Verzuring, verdroging, verdichting en vermesting; de Nederlandse bodem heeft veel te verduren. Door intensief gebruik en het gebruik van gevaarlijke stoffen staat de bodemvitaliteit onder druk, ondanks (inter)nationaal beleid en richtlijnen, concludeert het Rli. Als gevolg daarvan worden direct afhankelijke functies niet meer naar behoren vervuld en is het nog maar de vraag of internationale doelen gehaald worden. Daar komt bij dat de ruimte in ons land schaars is. Diverse functies kunnen én moeten daarom met elkaar gecombineerd worden, zegt het Rli, zoals bos en wateropslag of landbouw en koolstofopslag. Niet alles kan en moet overal. In de keuze voor bepaalde functie(s) vormt de betreffende bodem het uitgangspunt. Bovendien moet een bodem voldoende vitaal zijn om functies te kunnen combineren.
Rijk als sturende kracht
Volgens de adviesraad heeft de overheid een belangrijke taak in het realiseren van vitale bodems. ‘Zij moet er als eerste op toe zien dat alle relevante actoren zich veel meer bewust worden van de urgentie van de zorg voor vitale rurale bodems met hun verschillende functies’, aldus de auteurs.

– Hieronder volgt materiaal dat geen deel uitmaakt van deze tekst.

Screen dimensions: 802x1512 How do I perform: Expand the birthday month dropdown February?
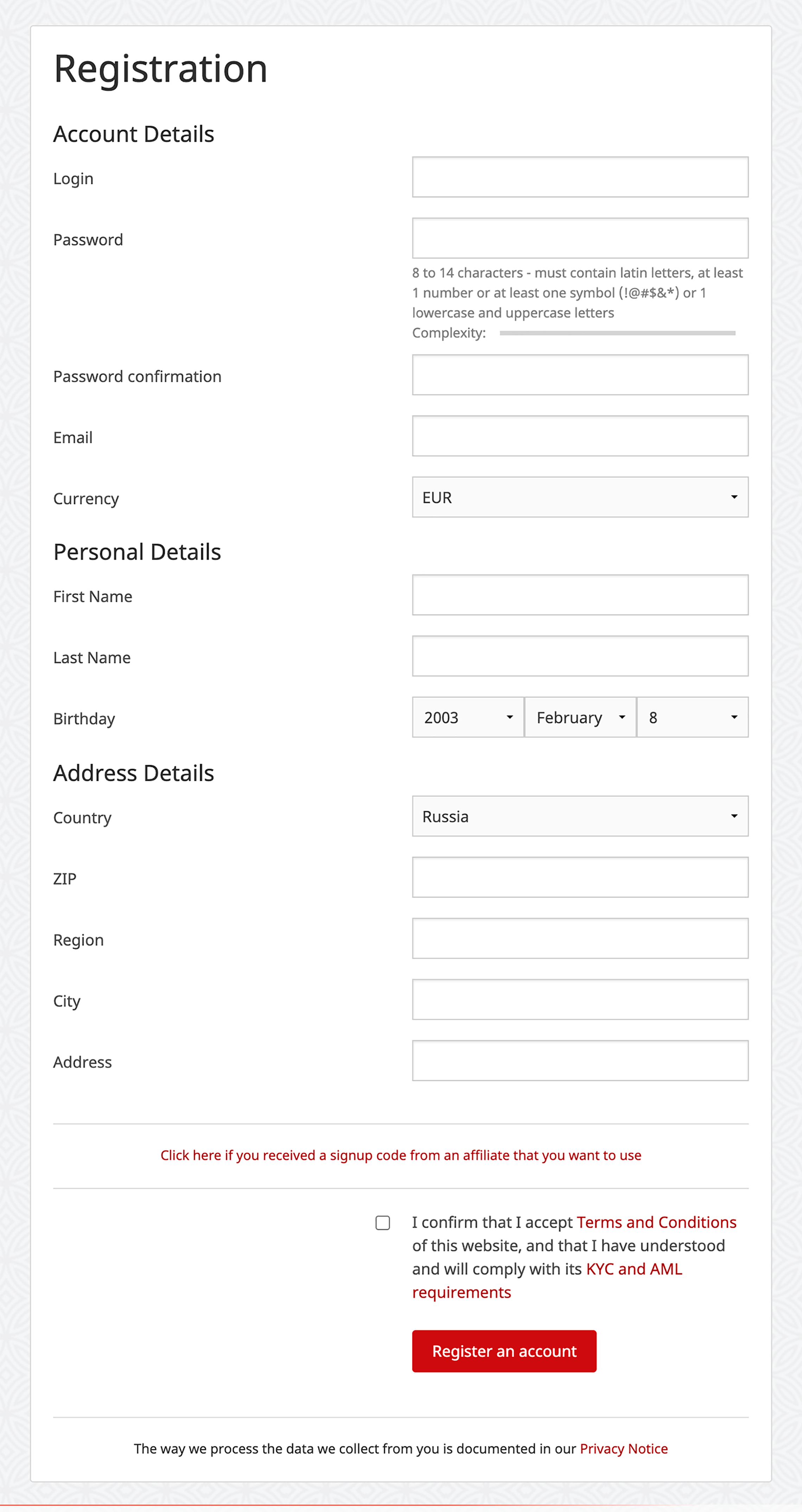580,717
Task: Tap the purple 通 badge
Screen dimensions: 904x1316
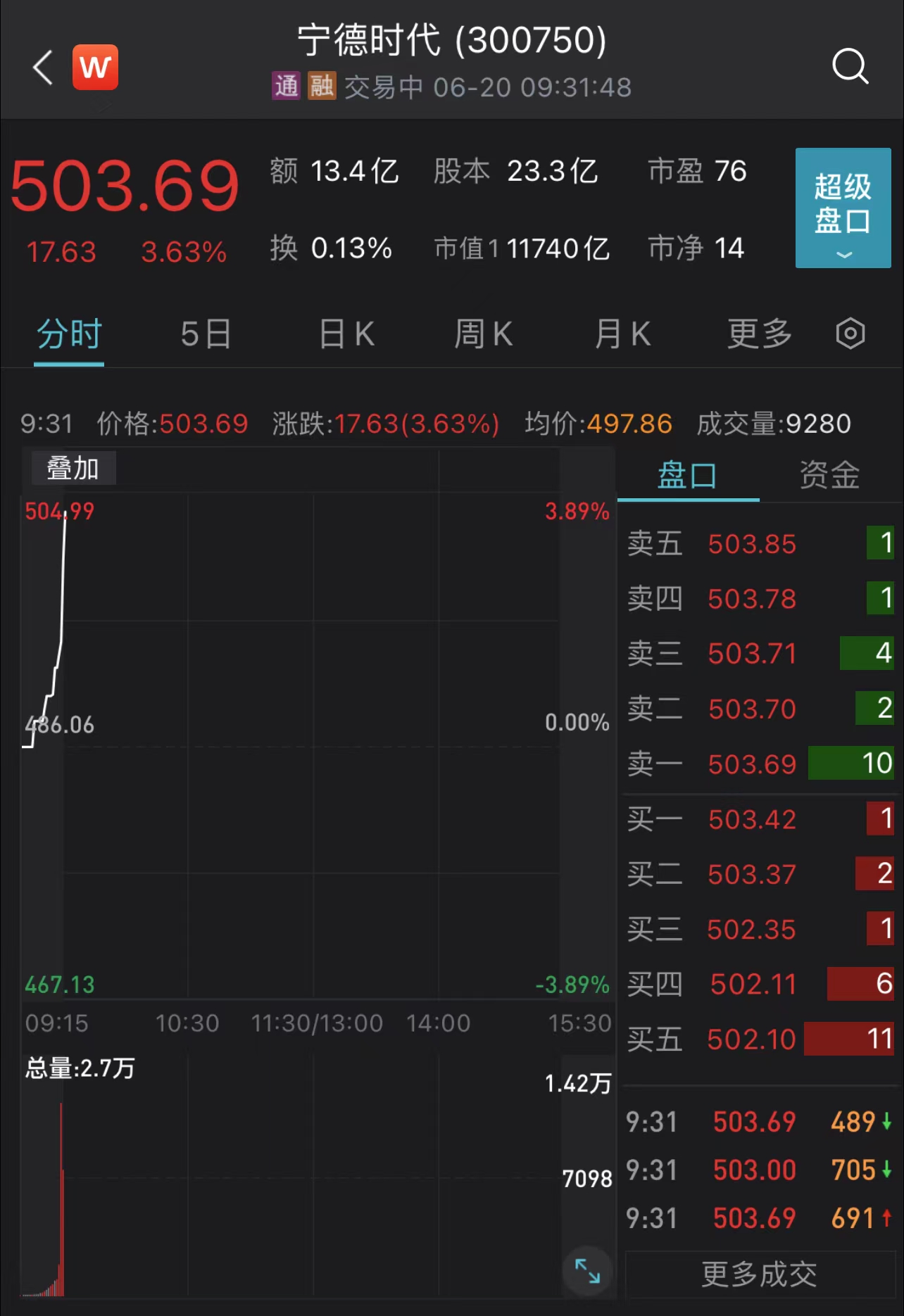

Het Rijk kan op dit meervoudig bodemgebruik sturen en het uitgangspunt kan worden opgenomen in de Nationale Omgevingsvisie (NOVI). Provincies kunnen dit vervolgens uitwerken. Ook moeten overheidsinstrumenten die invloed hebben op de bodemvitaliteit onder de loep genomen worden.
Aanpassing in beleid
Om te kunnen sturen op bodemvitaliteit, adviseert de raad het beleidsinstrumentarium aan te passen. Ze noemt het opzetten van een monitorings- en kennissysteem voor de bodemvitaliteit, aanpassingen in wet- en regelgeving, nieuwe schadeherstelmaatregelen en het ‘introduceren van op maat gesneden beloningsvormen’. Concrete aanbevelingen voor aanpassing in wet- en regelgeving of beleid ontbreken. De raad laat dit achterwege vanwege het ‘agenderende karakter’ van het rapport.